Document segment.
So 3 years at McKinsey taught OP the corporate BS. That paragraph doesn't say anything useful.

2 comments

Yes it does, it's just dressed up in corporate speak:

> Our vision at Meanwhile is to build the world's largest life insurer as measured by customer count, annual premiums sold, and total assets under management.

We think we can be bigger (more customers, more sales, more money) than all existing players.

> We aim to serve a billion people, using digital money to reach policyholders and automation/AI to serve them profitably.

We're looking to eclipse the population of any one country and we're going to use something like Bitcoin to side-step national currencies (and maybe also to avoid existing regulatory structure, not clear from the ambiguous language).

> We plan to do with 100 people what Allianz and others do with 100,000.

We believe we can automate or use AI to eliminate the need for people to actually support these billion customers.

All three of those are very bold statements/goals.

Unless they are planning on sending AI powered robots to attend court cases and prepare submissions they're going to need to hire or retain at least 100 lawyers for an insurance company serving that many customers.
There are different metrics that people use to say they're the biggest.

Some of them off the top of my head are number customers, number of active policies, premium amount, assets under management, time to claim resolution, etc. He's talking to business people who understand the insurance market.

What the task requires.
Reproduce the comment thread from "We're looking to" down to "do with 100,000.", substituting "established insurers" for "Allianz".

Material.
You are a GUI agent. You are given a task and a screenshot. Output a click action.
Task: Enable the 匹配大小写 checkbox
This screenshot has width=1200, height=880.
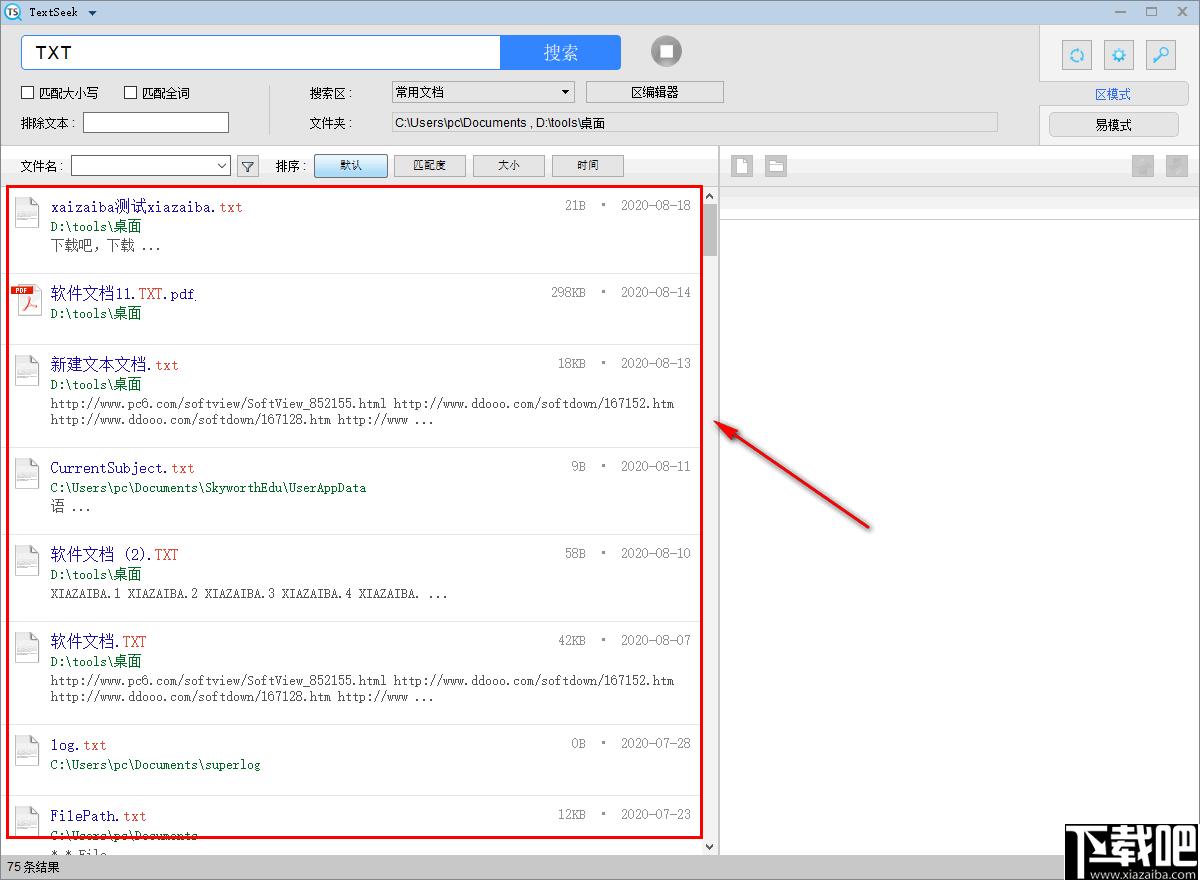[28, 93]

Exercise response.
We're looking to eclipse the population of any one country and we're going to use something like Bitcoin to side-step national currencies (and maybe also to avoid existing regulatory structure, not clear from the ambiguous language).

> We plan to do with 100 people what established insurers and others do with 100,000.